Chapter 24: Exercises
Comprehension Check
1. What is the clinical definition of gaslighting? How does it differ from the pop usage? 2. Explain the difference between genuine "love bombing" (part of an abuse cycle) and enthusiastic early dating behavior. Why can't you distinguish them based on the behavior alone? 3. What does "red flag culture" do to the concept of human imperfection? 4. When do clinical relationship labels help, and when do they harm? 5. Why are behavioral descriptions more useful than clinical labels in most relationship situations?
Application
6. Find five "red flag" lists on social media. Categorize each item as: (A) genuinely concerning in most contexts, (B) context-dependent, or (C) trivially normal behavior.

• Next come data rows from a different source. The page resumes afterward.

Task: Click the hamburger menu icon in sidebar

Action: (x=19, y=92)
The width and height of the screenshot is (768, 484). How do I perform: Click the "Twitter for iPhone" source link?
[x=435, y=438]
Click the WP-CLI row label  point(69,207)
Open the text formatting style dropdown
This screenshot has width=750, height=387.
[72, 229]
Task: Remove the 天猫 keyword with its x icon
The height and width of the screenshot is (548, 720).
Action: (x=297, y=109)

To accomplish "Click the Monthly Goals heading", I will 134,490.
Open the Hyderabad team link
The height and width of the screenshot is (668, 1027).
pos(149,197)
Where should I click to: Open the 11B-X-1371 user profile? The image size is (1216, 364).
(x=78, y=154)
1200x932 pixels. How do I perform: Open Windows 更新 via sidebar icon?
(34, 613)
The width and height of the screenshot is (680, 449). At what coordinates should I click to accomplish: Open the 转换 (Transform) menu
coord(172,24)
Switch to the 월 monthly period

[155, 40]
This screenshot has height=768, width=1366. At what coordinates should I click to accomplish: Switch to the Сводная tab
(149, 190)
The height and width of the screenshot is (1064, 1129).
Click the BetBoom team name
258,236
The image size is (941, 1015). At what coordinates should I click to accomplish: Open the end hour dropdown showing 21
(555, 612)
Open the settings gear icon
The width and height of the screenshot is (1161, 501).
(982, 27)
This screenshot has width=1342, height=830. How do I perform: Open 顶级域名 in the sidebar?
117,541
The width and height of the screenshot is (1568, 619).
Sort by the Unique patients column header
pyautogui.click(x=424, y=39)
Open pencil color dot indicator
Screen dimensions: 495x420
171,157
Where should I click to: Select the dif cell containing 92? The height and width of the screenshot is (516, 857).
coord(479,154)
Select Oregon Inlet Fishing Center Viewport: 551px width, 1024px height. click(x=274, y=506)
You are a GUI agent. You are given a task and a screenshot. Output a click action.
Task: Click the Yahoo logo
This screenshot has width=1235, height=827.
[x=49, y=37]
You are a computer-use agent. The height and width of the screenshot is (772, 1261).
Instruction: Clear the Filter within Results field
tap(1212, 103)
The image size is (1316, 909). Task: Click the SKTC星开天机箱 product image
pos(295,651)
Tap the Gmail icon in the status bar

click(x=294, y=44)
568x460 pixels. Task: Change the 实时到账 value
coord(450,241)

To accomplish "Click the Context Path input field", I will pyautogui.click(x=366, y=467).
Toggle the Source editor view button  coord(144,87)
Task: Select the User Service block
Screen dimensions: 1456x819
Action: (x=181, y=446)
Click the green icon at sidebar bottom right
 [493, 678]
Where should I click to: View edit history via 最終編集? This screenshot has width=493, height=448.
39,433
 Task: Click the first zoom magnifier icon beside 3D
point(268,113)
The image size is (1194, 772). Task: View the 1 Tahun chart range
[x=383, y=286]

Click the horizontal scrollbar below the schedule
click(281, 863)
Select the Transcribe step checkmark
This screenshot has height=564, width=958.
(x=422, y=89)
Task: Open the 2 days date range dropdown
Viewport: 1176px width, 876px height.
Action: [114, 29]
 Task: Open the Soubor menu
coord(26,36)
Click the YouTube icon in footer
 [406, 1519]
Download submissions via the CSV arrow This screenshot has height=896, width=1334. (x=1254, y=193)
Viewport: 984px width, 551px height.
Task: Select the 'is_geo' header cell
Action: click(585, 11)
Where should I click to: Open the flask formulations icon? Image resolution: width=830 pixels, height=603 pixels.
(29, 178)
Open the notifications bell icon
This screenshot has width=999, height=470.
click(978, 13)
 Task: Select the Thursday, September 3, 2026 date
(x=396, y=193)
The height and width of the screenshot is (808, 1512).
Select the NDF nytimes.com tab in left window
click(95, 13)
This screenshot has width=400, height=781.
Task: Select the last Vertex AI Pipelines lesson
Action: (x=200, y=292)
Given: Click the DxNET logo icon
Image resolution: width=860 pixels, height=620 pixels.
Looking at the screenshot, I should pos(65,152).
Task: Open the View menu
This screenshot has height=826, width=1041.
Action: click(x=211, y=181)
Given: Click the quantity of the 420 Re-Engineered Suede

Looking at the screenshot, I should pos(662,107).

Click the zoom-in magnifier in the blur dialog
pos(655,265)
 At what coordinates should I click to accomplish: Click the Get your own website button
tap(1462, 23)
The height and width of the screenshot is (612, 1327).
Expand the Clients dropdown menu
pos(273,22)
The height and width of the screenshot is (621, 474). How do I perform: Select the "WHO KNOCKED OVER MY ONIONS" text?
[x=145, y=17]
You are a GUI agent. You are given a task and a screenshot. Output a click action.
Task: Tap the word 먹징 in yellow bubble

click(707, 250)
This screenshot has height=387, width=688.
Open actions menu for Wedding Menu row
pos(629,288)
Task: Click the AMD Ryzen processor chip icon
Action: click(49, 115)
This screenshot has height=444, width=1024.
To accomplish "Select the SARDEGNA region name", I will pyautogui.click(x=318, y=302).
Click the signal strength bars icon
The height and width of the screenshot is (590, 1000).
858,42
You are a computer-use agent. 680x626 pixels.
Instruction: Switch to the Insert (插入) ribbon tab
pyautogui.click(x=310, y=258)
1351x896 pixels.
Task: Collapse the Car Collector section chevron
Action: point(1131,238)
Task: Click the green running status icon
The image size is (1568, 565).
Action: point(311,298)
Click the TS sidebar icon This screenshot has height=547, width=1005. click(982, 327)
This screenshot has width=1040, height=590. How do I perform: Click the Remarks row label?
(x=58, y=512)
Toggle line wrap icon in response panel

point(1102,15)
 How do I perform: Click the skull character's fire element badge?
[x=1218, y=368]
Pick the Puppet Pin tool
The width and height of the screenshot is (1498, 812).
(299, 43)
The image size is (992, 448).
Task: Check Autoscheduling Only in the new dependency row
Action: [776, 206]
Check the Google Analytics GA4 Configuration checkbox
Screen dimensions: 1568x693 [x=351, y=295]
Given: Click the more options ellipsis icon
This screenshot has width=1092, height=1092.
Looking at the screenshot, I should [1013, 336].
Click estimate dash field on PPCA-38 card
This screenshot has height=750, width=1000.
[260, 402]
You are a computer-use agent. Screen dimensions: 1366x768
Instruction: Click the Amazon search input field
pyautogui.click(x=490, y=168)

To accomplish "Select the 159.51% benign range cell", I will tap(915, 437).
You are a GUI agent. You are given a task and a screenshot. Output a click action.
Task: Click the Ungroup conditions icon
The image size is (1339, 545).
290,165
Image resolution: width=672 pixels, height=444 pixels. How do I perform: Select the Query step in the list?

What percentage fall into each category? 7. Think of a recent disagreement with someone close to you. Write two descriptions: one using clinical language (gaslighting, stonewalling, etc.) and one using behavioral description. Which version suggests better next steps? 8. Apply the toolkit to: "If your partner doesn't text back within an hour, that's a red flag." 9. Find a social media post about "gaslighting." Evaluate: does the described behavior meet the clinical definition (systematic, deliberate manipulation of reality)? Or is it describing a normal disagreement? 10. Interview a couple who has been together for 10+ years. Ask about their conflicts. How many of their normal disagreements could be labeled with clinical terms by social media standards?
Critical Thinking
11. The chapter argues that pathologizing normal conflict makes relationships harder. Critics argue that teaching people to recognize toxic patterns protects vulnerable people. Who's right, and is there a middle ground? 12. If "gaslighting" now means "disagreeing with me," what happens to genuine gaslighting victims' ability to communicate their experience? 13. Dating app culture and red flag culture seem to reinforce each other — both encourage rapid screening and rapid rejection. Is this making dating better or worse? 14. The chapter suggests that behavioral descriptions are more useful than clinical labels. But clinical labels are more shareable and more viral. Is there a way to make behavioral descriptions as culturally powerful as labels? 15. Some relationship therapists use terms like "gaslighting" and "love bombing" with their clients. When is clinical language appropriate in therapy vs. in everyday conversation?
Fact-Check Portfolio
16. If any of your 10 claims involve relationship labels or pathologized conflict: - Is the behavior genuinely pathological or normal friction? - Could a behavioral description replace the clinical label? - Update your evidence rating.